Co-founded by Princess HRH Reem Al-Faisal of Saudi Arabia and Emirati Safa Al-Hamed, this gallery dedicates itself exclusively to fine-art photography – the first of its kind in the region. The Empty Quarter is home to works by several regional artists alongside world-renowned names such as Steve McCurry, Marc Riboud and Al-Moutasim Al Maskery. Among its most popular exhibitions was Dubai 1962 Story, in which Japanese photographer Yoshi Kawashima captured Dubai before its oil boom, showing a range of rare images – from the ruler Sheikh Rashid in his palace to those of souks and abras. The collection was buried away in Tokyo for nearly 50 years before it was brought back to Dubai.

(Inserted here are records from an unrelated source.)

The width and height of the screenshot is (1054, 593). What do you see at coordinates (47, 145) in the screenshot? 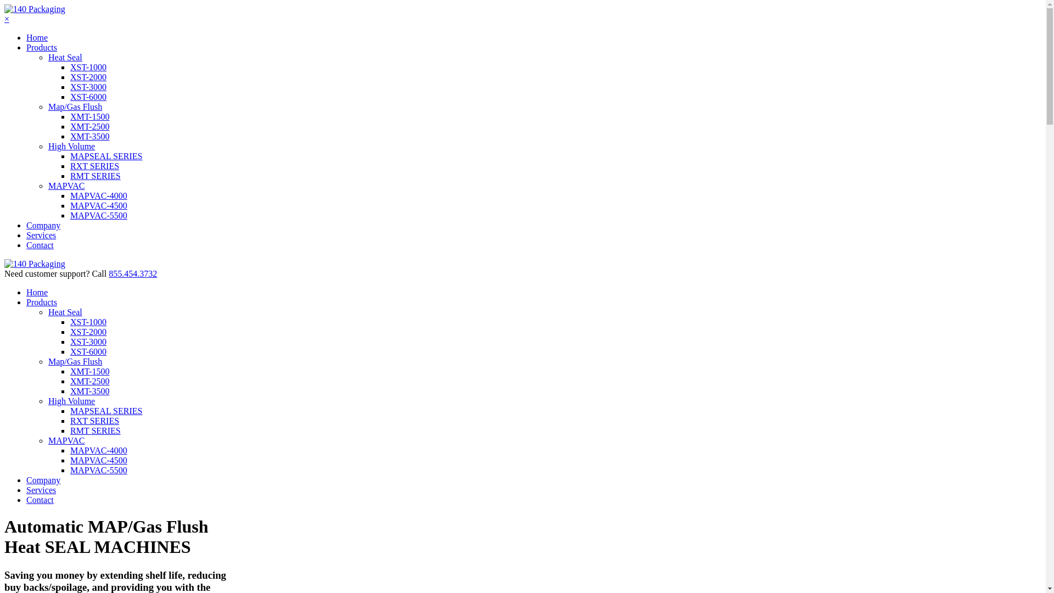
I see `'High Volume'` at bounding box center [47, 145].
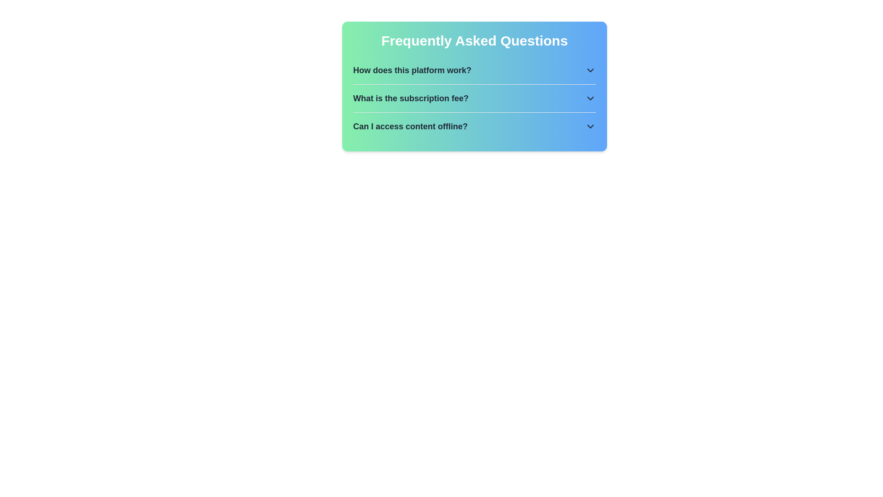 This screenshot has height=497, width=883. Describe the element at coordinates (475, 126) in the screenshot. I see `the third Collapsible List Item reading 'Can I access content offline?'` at that location.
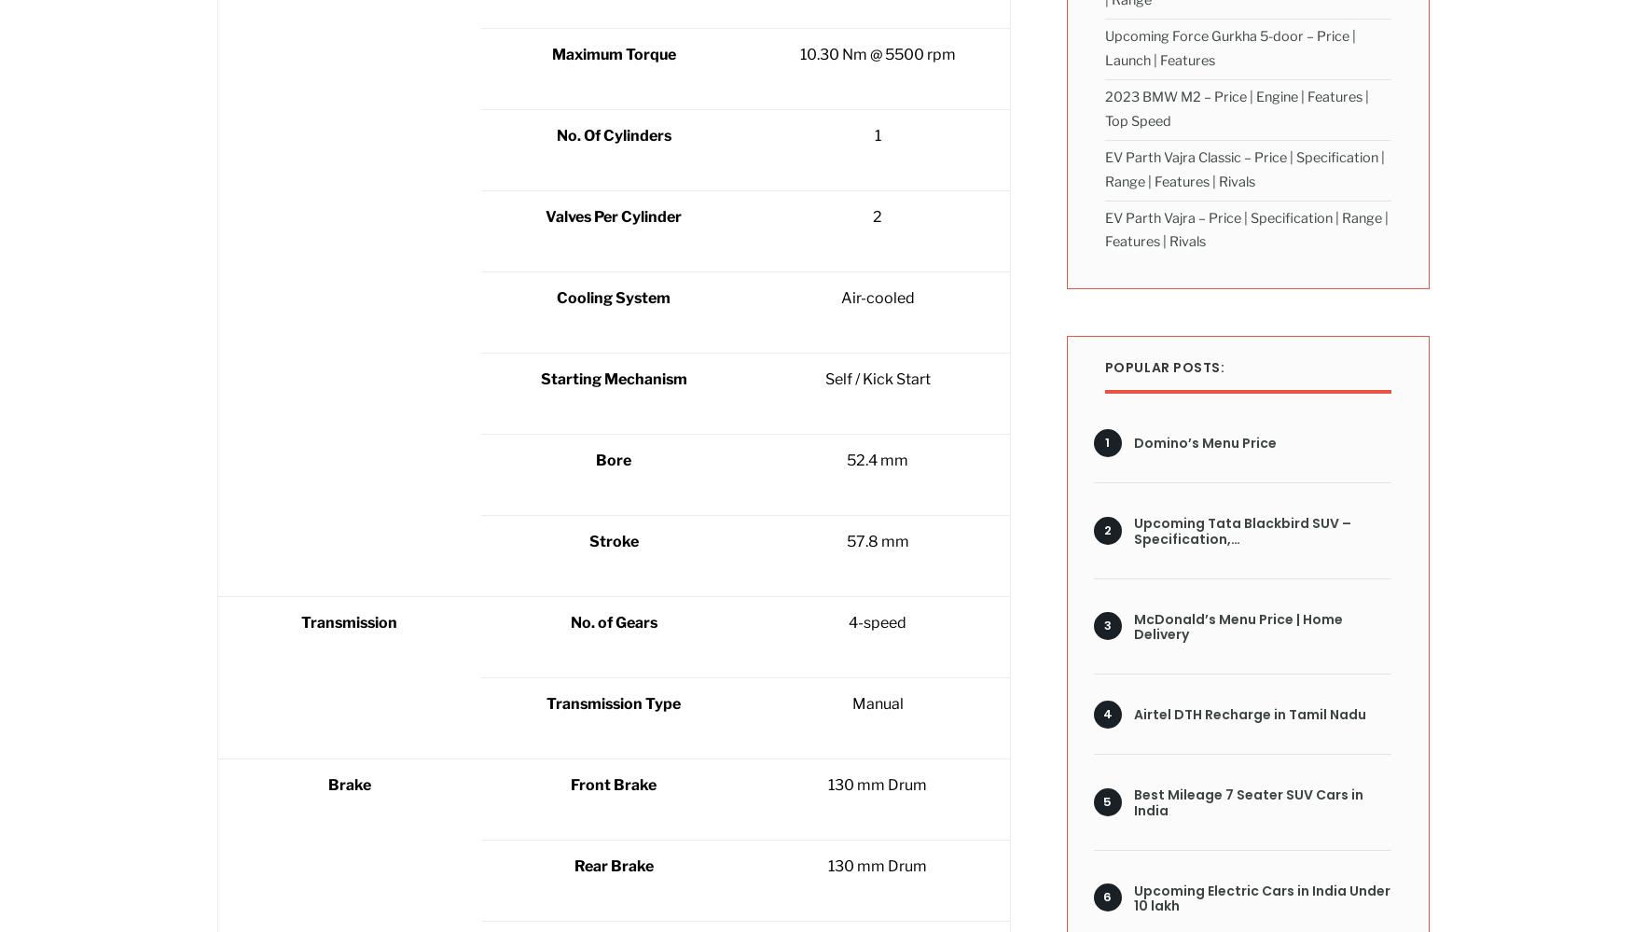 The height and width of the screenshot is (932, 1646). I want to click on 'Self / Kick Start', so click(877, 378).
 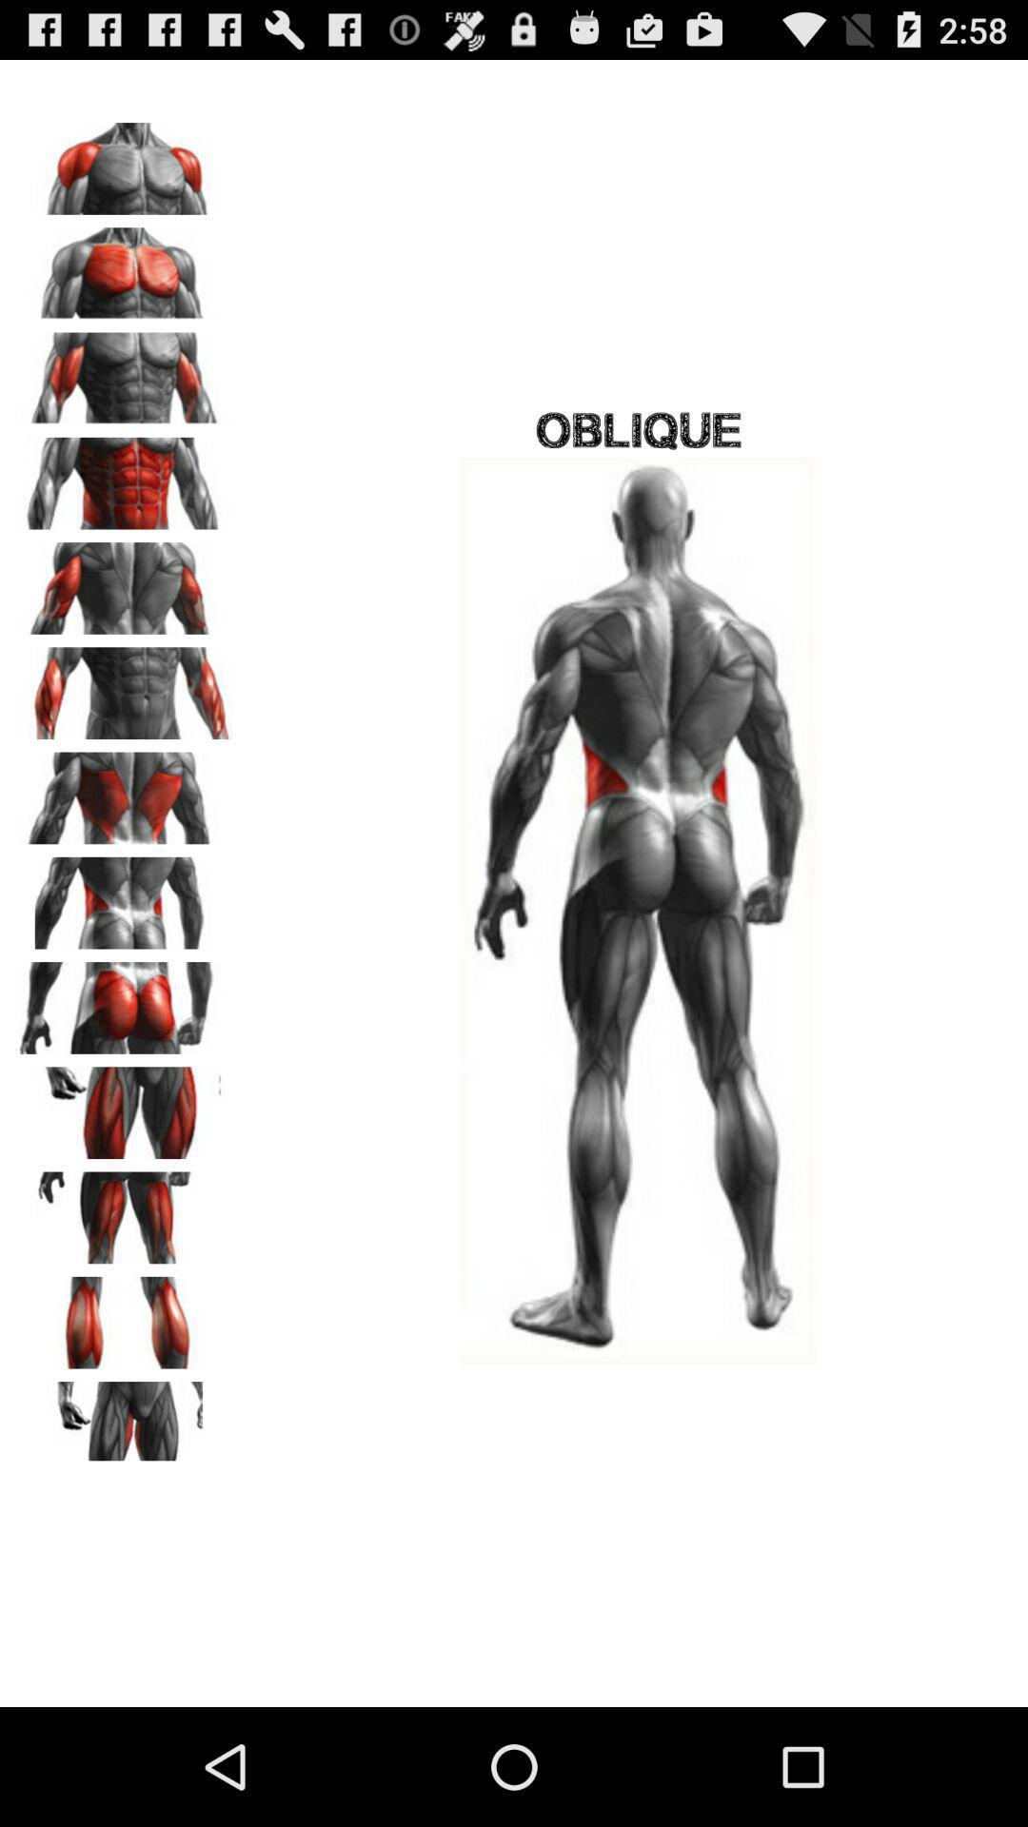 I want to click on shoulder, so click(x=125, y=162).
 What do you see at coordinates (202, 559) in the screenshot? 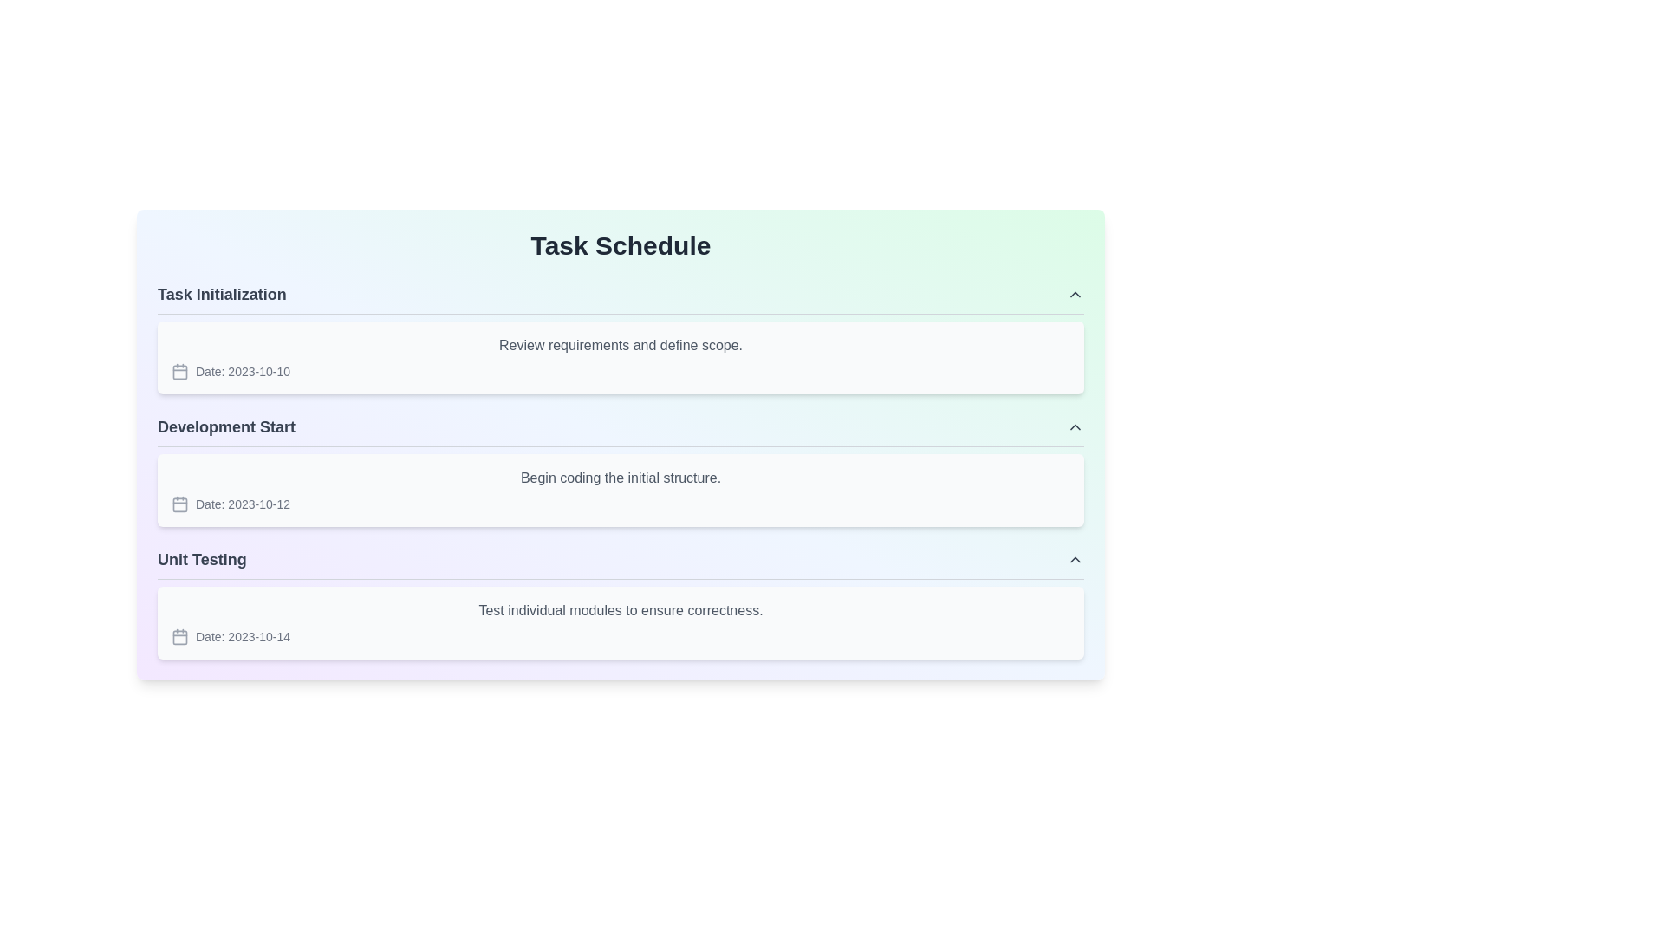
I see `the text label displaying 'Unit Testing' in a bold font style, located in the third group of the structured task schedule interface` at bounding box center [202, 559].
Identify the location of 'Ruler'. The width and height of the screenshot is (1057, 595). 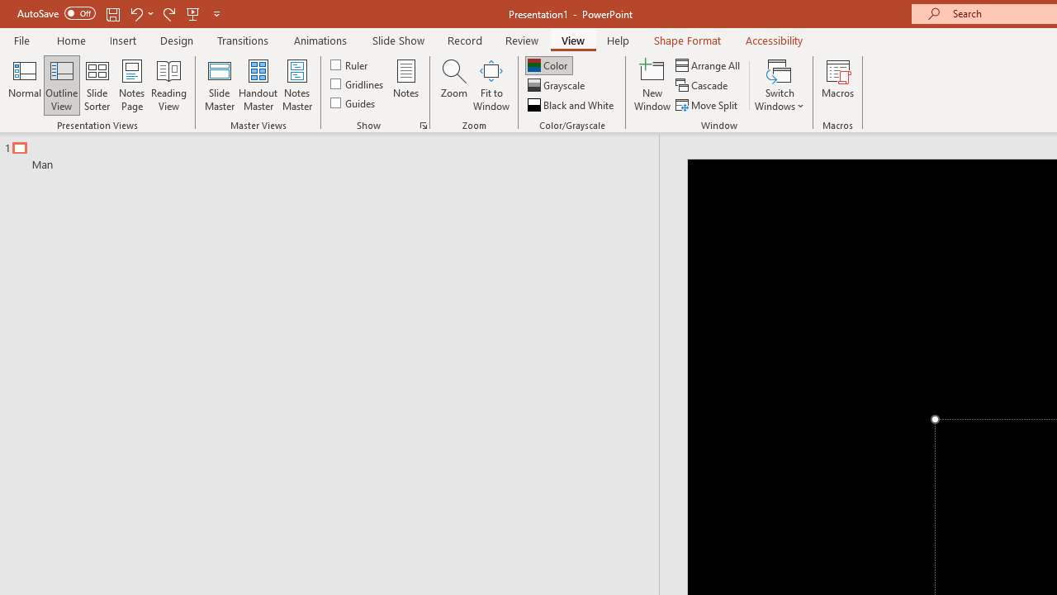
(349, 64).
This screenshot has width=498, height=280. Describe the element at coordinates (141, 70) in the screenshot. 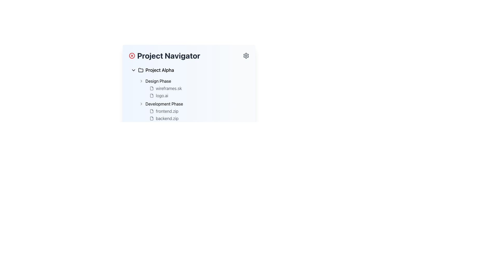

Located on the Jaddaf Waterfront, the Jameel Arts Centre is an independent organisation that supports arts and heritage in the Middle East. Sitting inside a bright-white building made up of cubic structures with large windows overlooking the waters of the Dubai Creek, the gallery hosts solo and group exhibitions by artists such as Chiharu Shiota, whose past show looked at the journey of life and all that it entails. The centre also has several gardens; a library with books, theses and artist files in both English and Arabic; and a vast outdoor amphitheatre that hosts an array of concerts and film screenings in winter. Complete your visit by heading to the on-site café for a healthy treat.
Custot Gallery, founded by Stéphane Custot in 2016, promotes modern and contemporary art in Alserkal Avenue, the cultural centre of Dubai, and showcases the likes of Jean Dubuffet, Nicolas de Staël, Pablo Reinoso and Bernar Venet. Visitors can also see works by French artist Fabienne Verdier, as well as rare photographs by British photographer Nick Brandt, who captures East Africa’s natural world, which is disappearing due to humankind.
Husband-and-wife duo Kourosh Nouri and Nadine Knotzer founded Carbon 12 in 2008, helping make Dubai’s contemporary art scene what it is today. It showcases regional and international creatives, such as Tehran-born, New York-based artist Sara Rahbar. The mixed-media artist collects vintage materials and assembles them to create contemporary textiles and sculptures, which have a strong connection with the history of the United States in the 19th and early 20th centuries.
Housed inside a converted villa in Jumeirah, The Workshop is a multipurpose space that includes a gallery, an antique shop, a café and an interior design studio. Fann A Porter, the gallery housed within, highlights local and regional up-and-coming artists in some of the most beautiful exhibitions in town. Among those represented at Fann A Porter are painter Nidal Khaddour, who takes inspiration from the “sociopolitical state around him”, and New York-based painter Juri Morioka, who finds inspiration in Zen.
Founded by Natalya Andakulova, this gallery specialises in art from Central Asian artists and seeks to build relationships between creatives from Central Asia and the Middle East. Inside, tourists and residents can catch a glimpse of Alexander Barovsky’s photographs, including Gypsy Madonna, a beautiful lithograph depicting a mother and child from the Mugat, a nomadic people from across Central Asia. Also on display are paintings by Timur Ernst Akhmedov from Uzbekistan, whose work is surreal and fantastical and delves into notions of identity.
While interning at the Guggenheim, Sunny Rahbar wondered why there weren’t many Arab and Iranian artists shown in international galleries, so in 2005, Rahbar, along with Claudia Cellini and Omar Ghobash, co-founded The Third Line, which opened with a group photography exhibition. In 2016, the gallery found a new home in Alserkal Avenue, in a vast 771-square-metre (8,300-square-foot) industrial space with two levels. Art lovers can delve into the work of Hassan Hajjaj, a London-based Moroccan artist whose kitsch colours and striking photography combine popular culture and high art. Other well-known artists represented are Abbas Akhavan, Farhad Moshiri and Fouad Elkoury. In addition to exhibitions, the gallery hosts educational programmes, a monthly book club, film screenings and pop-up shops.